Dandia, a New York native, is talking about the devastation left by Hurricane Ida. A couple of neighborhood kids sit idly on the sun-soaked sidewalk while he tells me about the damage in his Brighton Beach neighborhood. It's the week before the 20th anniversary of the 9/11 attacks, and it's hard to imagine that a Category 4 hurricane had ripped through the city just days before. It's also hard to imagine that the soft-spoken Dandia, who gained nationwide recognition for suing the NYPD, was a target of discriminatory surveillance by the department simply for being Muslim.

Dandia's story begins ten years ago. In 2011, he co-founded Muslims Giving Back, a volunteer-run charity serving homeless, immigrant, and low-income New Yorkers. A year after launching the group, he received a Facebook message from 19-year-old Bangladeshi American Shamiur Rahman, who wanted to get involved. The two men grew close. Dandia opened up his home to Rahman and even introduced him to his family.

Seven months later, Dandia saw a post on Rahman's Facebook page that turned his life upside down. Rahman had posted a confession, telling the world he was one of the many informants working for the NYPD to spy on Muslims in the greater New York area. The department had paid him $1,000 a month to pretend to be a devout Muslim and infiltrate the community. He was then asked to start inflammatory conversations about jihad or terrorism, record the responses, and send them to the NYPD.

Although the confession was news to Dandia, he eventually learned that the NYPD had been carrying out a secret surveillance program to locate and monitor Muslims throughout the city since 2001. He was shocked — even more so after finding out that he himself was a target. In 2013, he and other victims filed a lawsuit, Raza v. City of New York. During the course of the proceedings, the police admitted that the surveillance program had not generated a single terrorism-related lead. It took four years for the case to reach a final settlement, which most notably imposed restrictions on the NYPD for investigations in which race, religion, or ethnicity was the main motivating factor.

Asad Dandia
Asad Dandia, who says he was illegally spied on by the NYPD, was a plaintiff in the historic Raza v. City of New York case.

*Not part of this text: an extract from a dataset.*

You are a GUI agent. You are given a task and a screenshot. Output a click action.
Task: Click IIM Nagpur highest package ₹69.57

The floor, not the ceiling

Dandia understands the magnitude of winning a lawsuit against a department as powerful and heavily funded as the NYPD. He's satisfied with the outcome of the settlement but understands that there's still a long way to go.

"I often say what we achieved is the floor and not the ceiling," he says.

Although it's been ten years since he first read Rahman's confession, Dandia hasn't been able to completely shake off the trauma. Every time he comes back from traveling overseas, for example, he sends his itinerary to his lawyers, just in case he's detained and interrogated by the police.

One of those lawyers is Ramzi Kassem, a renowned professor at the City University of New York and the founding director of Creating Law Enforcement Accountability & Responsibility (CLEAR), which aims to support Muslim communities that have been unfairly targeted by local, state or federal government agencies under the guise of national security and counterterrorism. Kassem was also one of the lawyers who represented the plaintiffs in the Raza case.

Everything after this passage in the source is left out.